Records from a data collection:
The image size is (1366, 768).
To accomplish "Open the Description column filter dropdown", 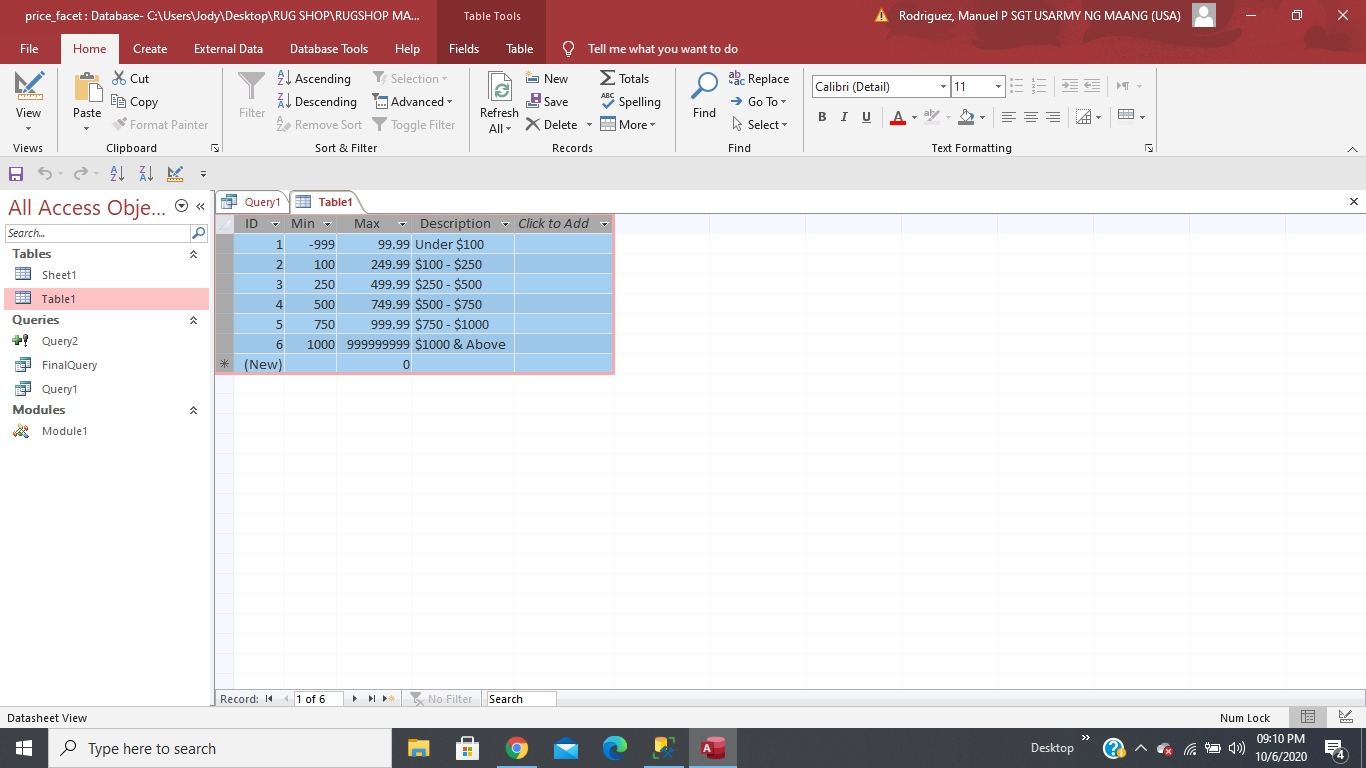I will tap(503, 224).
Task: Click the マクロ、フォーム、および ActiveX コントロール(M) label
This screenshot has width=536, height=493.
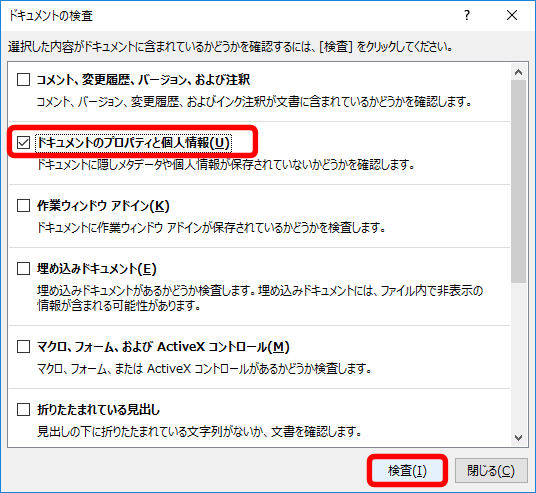Action: (x=163, y=347)
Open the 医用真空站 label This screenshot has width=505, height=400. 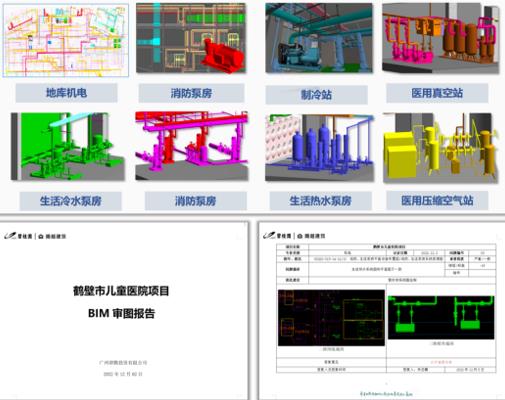[437, 93]
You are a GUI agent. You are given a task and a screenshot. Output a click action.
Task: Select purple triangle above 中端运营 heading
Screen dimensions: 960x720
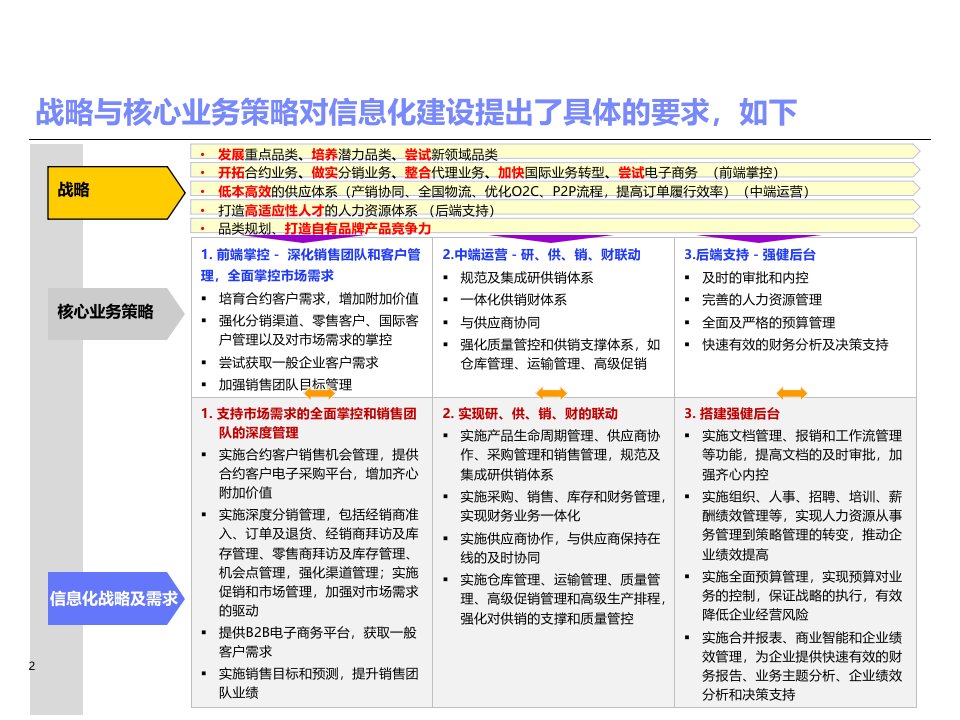pos(551,238)
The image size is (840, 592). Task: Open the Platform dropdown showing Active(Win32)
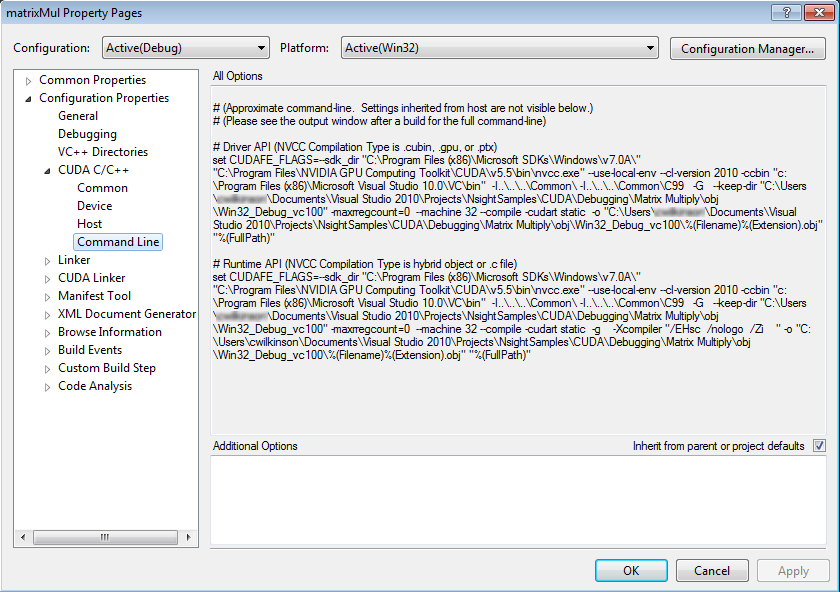(x=498, y=47)
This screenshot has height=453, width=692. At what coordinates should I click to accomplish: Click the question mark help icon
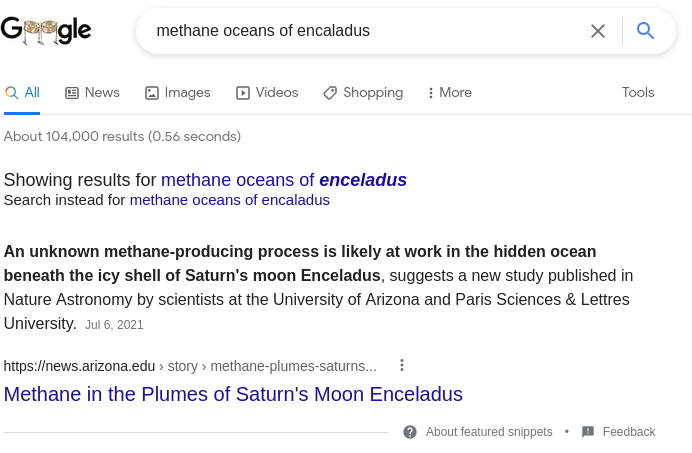click(x=410, y=432)
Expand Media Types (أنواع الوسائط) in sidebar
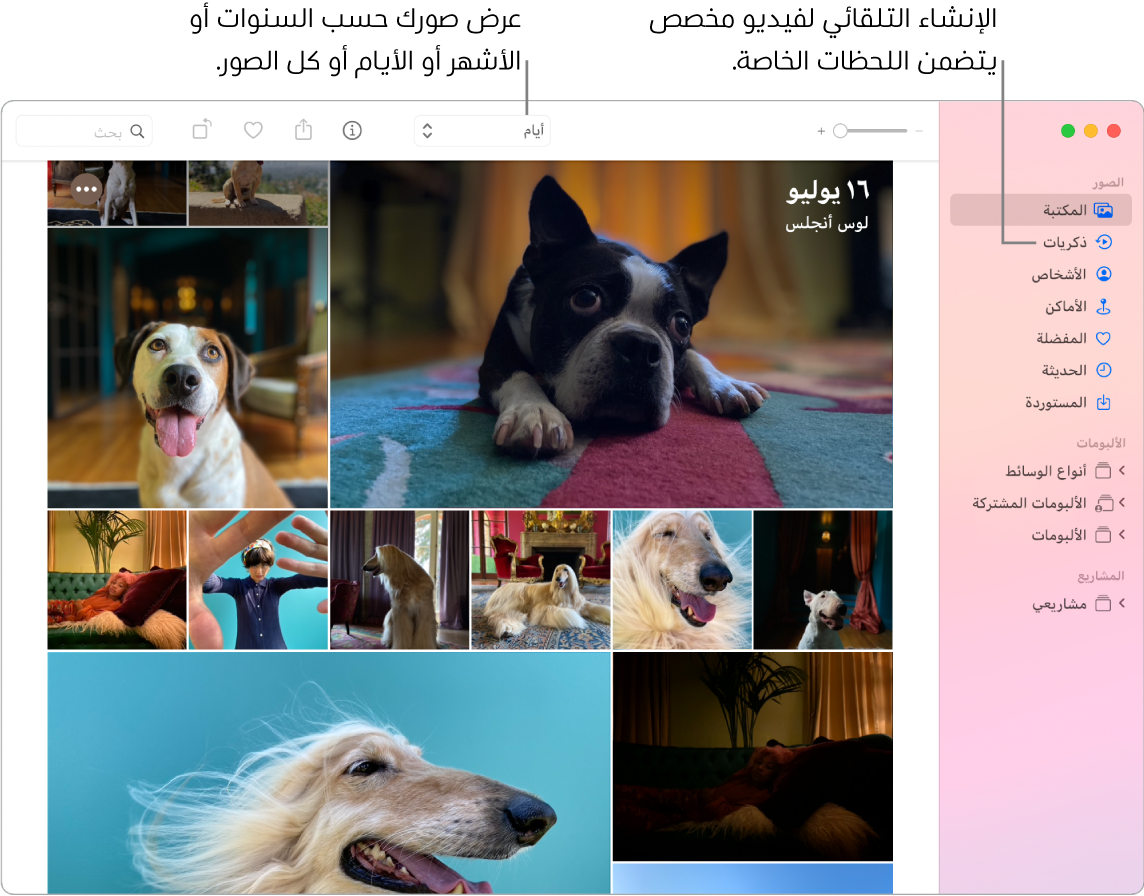The height and width of the screenshot is (896, 1144). point(1120,470)
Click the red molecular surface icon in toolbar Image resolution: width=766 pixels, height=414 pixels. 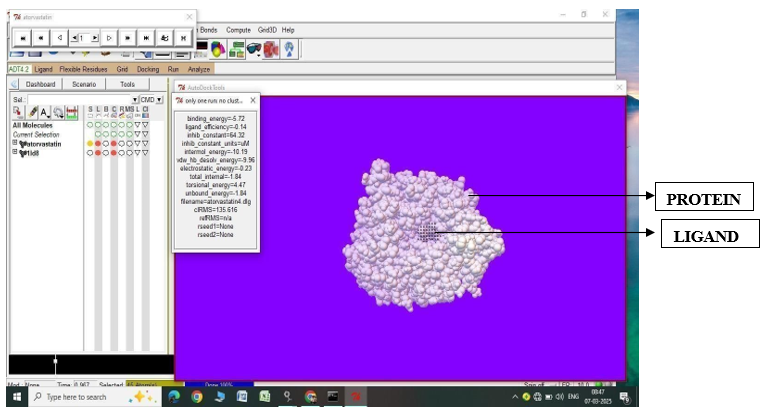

◆ **REQUIRED WORK**
Retype, word for word, the line containing "Expand Media Types (أنواع الوسائط) in sidebar" and each line after it through the end of the data, leaving any picture out.

◆ **EXERCISE RESPONSE**
Expand Media Types (أنواع الوسائط) in sidebar
The height and width of the screenshot is (896, 1144). point(1120,470)
Click the red molecular surface icon in toolbar Image resolution: width=766 pixels, height=414 pixels. 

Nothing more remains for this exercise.